Mental health nursing continues to conform to many well-defined aspects of the profession, such as education, care delivery approaches or systems and hierarchical structures. The foundations of mental health nursing have played a part in its development (Crawford et al, 2008).

Mental health nurses have developed a professional base, leading to clinical nurses redefining their role. This seems to be an issue when a mental health nurse feels the need to choose between a psychotherapeutic or pharmacotherapeutic role. Mental health nurses who wanted to become nurse prescribers did so when the Transforming Community Services Initiative (DH, 2009) brought in an influx of general nurses who were already independently prescribing. It is argued that this brought in a change in the expectations of mental health nurse prescribers and their prescriptive authority by the Trust.

The theoretical framework highlights the attempt of mental health nursing to construct an identity and develop a working model that fits the work they do regarding prescribing (Figure 3).

Figure 3. The factors that influence whether the mental health nurse prescriber uses their prescribing qualification or not

It has been proposed that nurse prescribing has moved the nurse from a subservient towards an equal role with medicine in healthcare (DH, 2005). The resultant changes to the traditional roles in health care have led to some medical professionals feeling threatened (Courtenay and Carey, 2009). These views are supported by the findings of this study. Another finding supported by this study is that mental health nurses' experiences with their medical supervisor has been reported as a major influence of nurse prescribing in practice (Kroezen et al, 2012).

Forchuk (2001: 39) states that this ‘struggle exists between biological and psychotherapeutic approaches in the mental health literature generally. It is also based on the more philosophical question: should nursing follow medicine, or position itself in an alternative/complementary position?’ Tension between these positions could contribute to whether a mental health nurse undertakes the nurse prescribing course. Commentators have expressed concern regarding the lack of uptake in nurse prescribing in mental health settings (Royal College of Nursing, 2013).

The introduction and development of nurse prescribing is a microcosm of the challenges that the nursing profession faces. The support of other professional groups and the employing organisation is important to the ease of any transformation.

The implications of this study may range further than the issue of nurse prescribing, it may also impact on how future extensions to the role of mental health nurses need to be managed to achieve optimum success, for example the development and employment of the advanced nurse practitioner.

Limitations

The study was conducted within one NHS Mental Health Trust, so the findings were limited to this particular participant group, and therefore cannot be constituted as ‘generalisable’ to the wider population. It could also be argued that representation can only be made within the context of a NHS Trust.

Conclusion

General nurse prescribers were the impetus for the Trust to grant independent prescriptive authority to mental health nurses. The mental health nurses within the host organisation were prepared and willing to undertake independent prescribing. However, the findings from this study suggest that there are complex, interlocking factors: power and knowledge; culture; and structure and agency, which may enable or prevent mental health nurse prescribers from independently prescribing.
__________
Work task: In the text on mental health nurse prescribing, what prompted the Trust to grant independent prescriptive authority to mental health nurses?
__________
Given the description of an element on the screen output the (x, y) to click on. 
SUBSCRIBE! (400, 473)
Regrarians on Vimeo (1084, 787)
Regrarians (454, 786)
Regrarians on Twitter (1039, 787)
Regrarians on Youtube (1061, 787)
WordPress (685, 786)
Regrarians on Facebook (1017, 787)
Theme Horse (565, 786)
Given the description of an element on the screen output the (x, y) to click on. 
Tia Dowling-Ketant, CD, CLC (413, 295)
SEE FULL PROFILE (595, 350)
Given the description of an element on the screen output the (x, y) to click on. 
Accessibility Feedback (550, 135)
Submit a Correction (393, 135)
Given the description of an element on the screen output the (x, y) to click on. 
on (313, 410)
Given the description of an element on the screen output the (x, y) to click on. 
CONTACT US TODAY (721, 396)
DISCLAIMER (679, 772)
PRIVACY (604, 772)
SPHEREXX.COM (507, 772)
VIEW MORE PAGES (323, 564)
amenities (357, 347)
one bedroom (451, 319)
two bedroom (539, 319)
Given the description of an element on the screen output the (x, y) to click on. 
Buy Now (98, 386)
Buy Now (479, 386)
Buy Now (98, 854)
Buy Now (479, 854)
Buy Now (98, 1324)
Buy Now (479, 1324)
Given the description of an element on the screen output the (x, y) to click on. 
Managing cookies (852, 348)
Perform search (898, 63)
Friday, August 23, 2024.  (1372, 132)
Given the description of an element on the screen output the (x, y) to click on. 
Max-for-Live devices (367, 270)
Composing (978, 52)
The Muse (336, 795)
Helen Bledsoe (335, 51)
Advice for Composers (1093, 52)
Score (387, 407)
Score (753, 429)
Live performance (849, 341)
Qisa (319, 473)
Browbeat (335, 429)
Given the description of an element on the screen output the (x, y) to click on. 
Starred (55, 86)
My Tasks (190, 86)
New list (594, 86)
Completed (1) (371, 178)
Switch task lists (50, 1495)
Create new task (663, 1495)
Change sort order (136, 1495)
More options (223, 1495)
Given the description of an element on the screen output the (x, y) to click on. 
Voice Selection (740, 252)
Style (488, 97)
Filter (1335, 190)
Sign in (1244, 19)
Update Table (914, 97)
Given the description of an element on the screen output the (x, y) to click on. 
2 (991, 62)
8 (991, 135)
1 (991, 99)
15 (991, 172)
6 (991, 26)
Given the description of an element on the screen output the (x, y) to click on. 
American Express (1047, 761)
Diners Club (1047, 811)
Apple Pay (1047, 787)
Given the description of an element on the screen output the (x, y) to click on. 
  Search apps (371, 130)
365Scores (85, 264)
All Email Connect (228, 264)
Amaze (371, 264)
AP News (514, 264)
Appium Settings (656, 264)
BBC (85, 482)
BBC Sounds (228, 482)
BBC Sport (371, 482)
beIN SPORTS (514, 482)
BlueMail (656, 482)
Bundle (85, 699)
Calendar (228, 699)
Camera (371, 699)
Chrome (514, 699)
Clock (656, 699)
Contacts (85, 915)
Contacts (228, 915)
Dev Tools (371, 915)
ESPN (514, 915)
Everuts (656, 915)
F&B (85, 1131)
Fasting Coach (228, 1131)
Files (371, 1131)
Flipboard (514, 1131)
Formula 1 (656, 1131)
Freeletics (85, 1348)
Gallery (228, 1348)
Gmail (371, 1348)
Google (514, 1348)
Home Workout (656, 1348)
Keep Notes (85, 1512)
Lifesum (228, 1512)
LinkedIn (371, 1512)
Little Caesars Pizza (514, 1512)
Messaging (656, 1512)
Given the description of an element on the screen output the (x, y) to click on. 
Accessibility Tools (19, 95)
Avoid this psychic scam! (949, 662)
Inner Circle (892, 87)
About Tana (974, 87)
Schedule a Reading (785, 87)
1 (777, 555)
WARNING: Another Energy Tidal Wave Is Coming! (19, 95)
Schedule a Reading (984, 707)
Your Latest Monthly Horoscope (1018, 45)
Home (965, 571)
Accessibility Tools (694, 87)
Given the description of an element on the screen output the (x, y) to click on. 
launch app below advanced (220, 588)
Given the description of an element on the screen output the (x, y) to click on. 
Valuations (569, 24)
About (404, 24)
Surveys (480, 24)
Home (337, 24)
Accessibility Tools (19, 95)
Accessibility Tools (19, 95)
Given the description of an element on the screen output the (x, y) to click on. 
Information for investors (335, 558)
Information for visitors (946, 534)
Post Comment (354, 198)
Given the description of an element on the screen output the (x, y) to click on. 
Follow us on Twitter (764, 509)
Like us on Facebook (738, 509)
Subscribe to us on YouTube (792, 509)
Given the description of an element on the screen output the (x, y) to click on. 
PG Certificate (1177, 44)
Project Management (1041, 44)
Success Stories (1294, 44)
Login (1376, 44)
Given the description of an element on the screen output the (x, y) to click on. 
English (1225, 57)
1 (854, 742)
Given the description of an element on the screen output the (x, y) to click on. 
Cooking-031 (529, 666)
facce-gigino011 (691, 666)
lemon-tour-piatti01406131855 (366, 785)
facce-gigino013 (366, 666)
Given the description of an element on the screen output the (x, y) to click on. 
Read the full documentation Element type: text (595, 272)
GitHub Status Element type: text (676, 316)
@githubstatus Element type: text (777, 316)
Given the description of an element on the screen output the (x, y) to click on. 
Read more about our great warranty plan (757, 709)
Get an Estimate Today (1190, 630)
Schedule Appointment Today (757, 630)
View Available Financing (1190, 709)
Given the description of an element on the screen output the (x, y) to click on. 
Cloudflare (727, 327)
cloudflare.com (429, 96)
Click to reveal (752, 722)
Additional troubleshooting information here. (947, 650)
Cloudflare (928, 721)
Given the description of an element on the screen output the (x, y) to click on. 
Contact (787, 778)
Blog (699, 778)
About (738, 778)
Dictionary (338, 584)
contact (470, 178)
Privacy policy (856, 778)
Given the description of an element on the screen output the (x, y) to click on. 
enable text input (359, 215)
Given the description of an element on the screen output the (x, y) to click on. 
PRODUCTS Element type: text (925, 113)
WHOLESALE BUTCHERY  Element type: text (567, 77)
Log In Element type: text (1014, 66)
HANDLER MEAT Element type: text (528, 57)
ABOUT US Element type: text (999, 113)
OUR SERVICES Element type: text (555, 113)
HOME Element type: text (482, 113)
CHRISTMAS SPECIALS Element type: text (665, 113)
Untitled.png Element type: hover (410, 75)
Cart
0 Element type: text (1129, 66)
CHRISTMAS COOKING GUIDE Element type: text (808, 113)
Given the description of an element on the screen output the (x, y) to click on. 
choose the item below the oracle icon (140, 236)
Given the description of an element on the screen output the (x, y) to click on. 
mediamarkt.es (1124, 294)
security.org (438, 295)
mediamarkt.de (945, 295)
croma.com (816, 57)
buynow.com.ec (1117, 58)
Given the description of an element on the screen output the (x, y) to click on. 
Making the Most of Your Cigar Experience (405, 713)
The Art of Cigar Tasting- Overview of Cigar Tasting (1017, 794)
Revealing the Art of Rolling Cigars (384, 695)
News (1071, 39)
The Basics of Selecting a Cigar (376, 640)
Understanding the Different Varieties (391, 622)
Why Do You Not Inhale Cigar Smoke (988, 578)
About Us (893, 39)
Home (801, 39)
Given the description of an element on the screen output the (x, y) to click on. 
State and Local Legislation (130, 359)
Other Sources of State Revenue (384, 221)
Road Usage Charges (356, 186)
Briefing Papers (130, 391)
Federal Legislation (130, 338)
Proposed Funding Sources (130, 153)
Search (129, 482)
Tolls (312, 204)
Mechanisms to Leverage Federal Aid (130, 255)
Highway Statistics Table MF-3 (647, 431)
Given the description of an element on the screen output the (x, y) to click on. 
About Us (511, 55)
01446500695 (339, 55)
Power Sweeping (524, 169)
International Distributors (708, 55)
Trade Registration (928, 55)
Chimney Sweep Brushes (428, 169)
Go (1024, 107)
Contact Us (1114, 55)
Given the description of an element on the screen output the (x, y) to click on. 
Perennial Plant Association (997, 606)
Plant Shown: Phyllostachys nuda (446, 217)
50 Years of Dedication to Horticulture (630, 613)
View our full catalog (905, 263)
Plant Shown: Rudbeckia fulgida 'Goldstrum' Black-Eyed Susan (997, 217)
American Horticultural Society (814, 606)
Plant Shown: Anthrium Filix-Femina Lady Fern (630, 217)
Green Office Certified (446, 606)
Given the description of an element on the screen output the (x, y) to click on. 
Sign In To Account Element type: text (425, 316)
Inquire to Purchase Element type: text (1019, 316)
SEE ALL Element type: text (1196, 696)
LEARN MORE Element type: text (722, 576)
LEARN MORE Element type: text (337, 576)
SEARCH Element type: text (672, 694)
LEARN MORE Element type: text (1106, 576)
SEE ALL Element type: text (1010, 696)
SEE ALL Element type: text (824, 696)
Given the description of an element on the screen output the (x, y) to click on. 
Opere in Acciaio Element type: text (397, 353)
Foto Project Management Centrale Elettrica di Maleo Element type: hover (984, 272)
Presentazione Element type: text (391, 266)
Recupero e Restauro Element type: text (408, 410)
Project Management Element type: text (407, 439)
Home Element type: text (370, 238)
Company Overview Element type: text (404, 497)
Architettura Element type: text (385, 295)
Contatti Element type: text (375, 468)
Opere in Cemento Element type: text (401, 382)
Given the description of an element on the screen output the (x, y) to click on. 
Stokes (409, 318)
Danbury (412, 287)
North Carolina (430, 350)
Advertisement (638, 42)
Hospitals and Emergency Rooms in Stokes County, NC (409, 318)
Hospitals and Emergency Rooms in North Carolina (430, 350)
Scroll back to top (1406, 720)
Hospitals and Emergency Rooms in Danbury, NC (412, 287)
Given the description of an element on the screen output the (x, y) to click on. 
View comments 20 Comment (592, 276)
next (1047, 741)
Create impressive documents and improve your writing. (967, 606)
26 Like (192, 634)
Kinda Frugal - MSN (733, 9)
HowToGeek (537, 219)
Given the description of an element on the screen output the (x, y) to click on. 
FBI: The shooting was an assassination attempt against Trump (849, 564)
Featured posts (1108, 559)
__________
Output of the exercise: General nurse prescribers were the impetus.